Donc, la définition d’un cas confirmé a changé entre 2012 et 2019, et de plus, dans la situation actuelle, il est impossible de connaître l’importance de la présence de particules virales à partir d’un test PCR. Plus précisément, un « cas confirmé » (un résultat PCR positif) peut correspondre à différentes situations :

  • la présence de particules virales contagieuses chez une personne saine, sans symptôme (porteur sain)
  • la présence de nombreuses particules virales contagieuses chez une personne présentant des symptômes
  • une très faible présence de particules virales contagieuses
  • un faux positif avec absence de particules virales contagieuses

Si le test PCR est positif, que l’on soit porteur sain, qu’il y ait une très faible présence de particules virales, ou que l’on soit malade (avec fièvre, fatigue, courbatures, mal de gorge, mal de tête, toux, essoufflement, perte de l’odorat…), on doit respecter les gestes barrières et ventiler son lieu de vie. Le risque de contagiosité est majoré par le fait de tousser et d’éternuer. Le fait qu’il existe des porteurs sains (présence de particules virales mais absence de symptômes de la maladie) montre par ailleurs l’importance de promouvoir une bonne immunité au sein de l’ensemble de la population pour réduire les formes graves.

Cependant, puisque l’on ne connait pas la proportion entre PCR positif fort et PCR positif faible, les chiffres annoncés par Santé Publique France conduisent à une surestimation des cas réellement contagieux. Dans les « cas confirmés », en fait, il y a un nombre inconnu de personnes saines, en bonne santé, et non contagieuses.

Les chiffres de « cas confirmés » publiés par Santé Publique France sont repris chaque jour dans les medias en terme de « nouveaux cas », ou encore de « nouveaux cas de contamination ». Ceci prête à confusion car pour un public non informé, l’on pourrait croire à tort que tous ces « cas confirmés » correspondent à des nouveaux cas de personnes réellement malades. De plus, comme nous l’avons vu, il y a des personnes non contagieuses parmi les « cas confirmés ».

Le réseau Sentinelles

L’incidence des maladies infectieuses (comme la grippe, les diarrhées aigues, la varicelle….) est régulièrement surveillée en France par le réseau Sentinelles en médecine de ville. Le réseau Sentinelles surveille également l’incidence de la Covid 19. La surveillance se base sur la présence d’une fièvre associée à des signes respiratoires. Il s’agit là uniquement de malades présentant les signes de la Covid 19.

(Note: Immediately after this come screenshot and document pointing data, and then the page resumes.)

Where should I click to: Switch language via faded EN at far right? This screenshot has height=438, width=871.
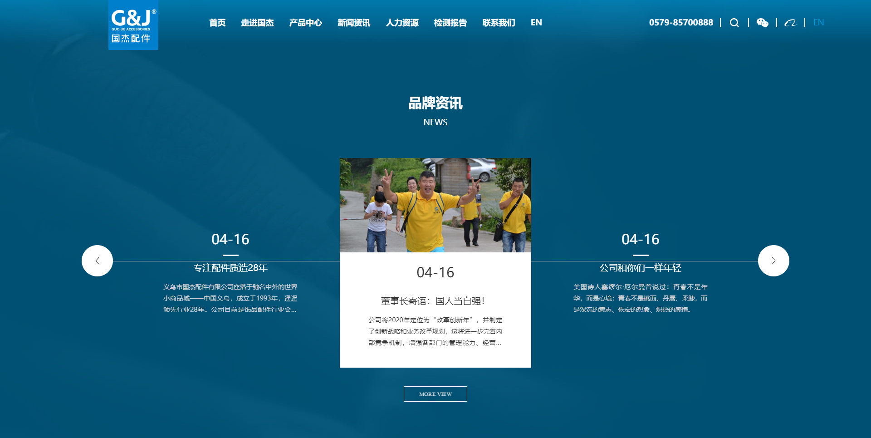click(818, 23)
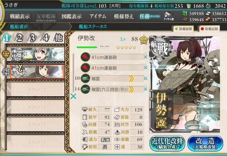
Task: Click the 伊勢改 character portrait card
Action: pos(185,84)
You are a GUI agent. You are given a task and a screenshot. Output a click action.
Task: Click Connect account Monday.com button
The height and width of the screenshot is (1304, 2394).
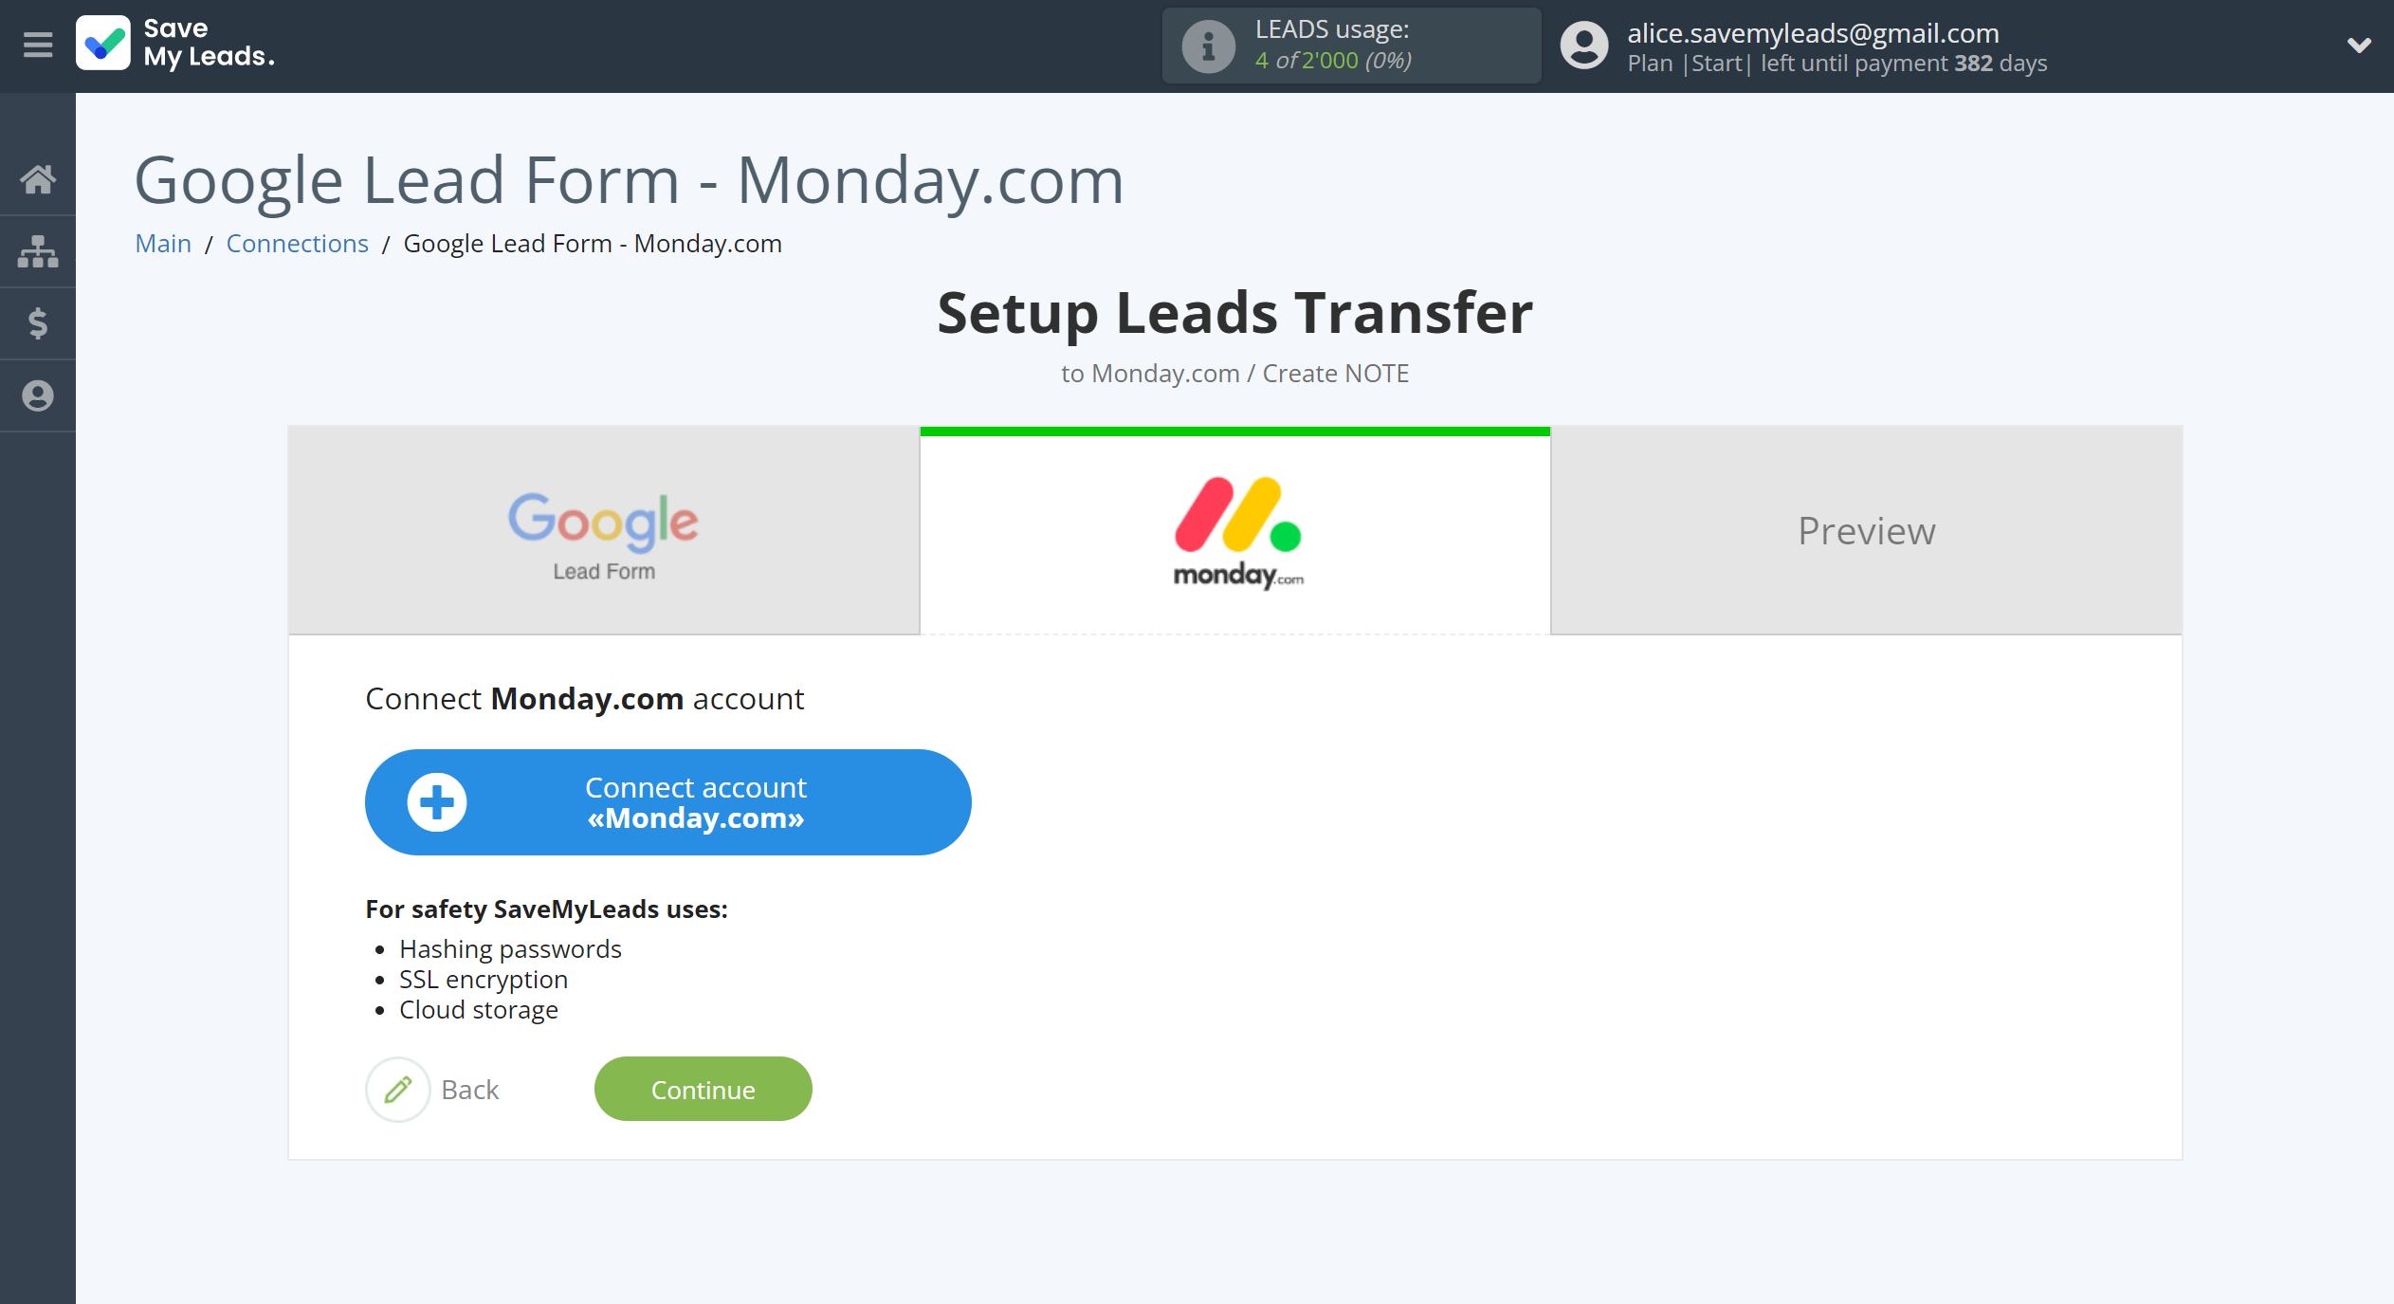click(x=667, y=801)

Revenir à la définition d’une épidémie ?

Une épidémie est définie par des chiffres d’incidence et de mortalité :

  • L’incidence correspond, non pas à l’augmentation des tests biologiques positifs (ce que l’on fait pour la Covid 19 avec ce qu’il est convenu d’appeler « les cas confirmés »), mais à l’augmentation anormale du nombre de cas d’une maladie infectieuse et contagieuse. En médecine de ville, c’est le rôle du réseau Sentinelles. Ce réseau évalue le taux d’incidence des cas d’infections respiratoires aiguës dus à la Covid 19 vus en médecine générale. Durant la semaine du 26 octobre au premier novembre 2020, il y avait 82 cas pour 100 000 habitants. Durant la semaine du 25 au 31 janvier 2021, il y avait 10 cas pour 100 000 habitants. L’incidence des formes graves est reflétée par le nombre d’hospitalisations.
  • La mortalité doit être évaluée par classe d’âge. Comme le montre l’Insee, comparativement à 2019, en 2020, la mortalité a baissé pour les moins de 50 ans, elle a un peu augmenté entre 50 et 65 ans, avec ensuite une augmentation significative et croissante pour les plus de 65 ans.

Quant aux tests PCR, il semblerait logique de les utiliser pour repérer les patients avec une excrétion virale forte afin de casser rapidement les chaînes de contamination. Les autorités sanitaires veulent tester, tracer et isoler. Pour cela, il faut pouvoir repérer les patients qui présentent une forte présence de particules virales. A s’interdire de rendre une interprétation des tests PCR en « Positif fort », « Positif » et « Positif faible », non seulement on surestime les cas réellement contagieux, mais de plus on se rend incapable de maitriser efficacement la circulation du virus car les personnes les plus contagieuses ne sont pas repérées.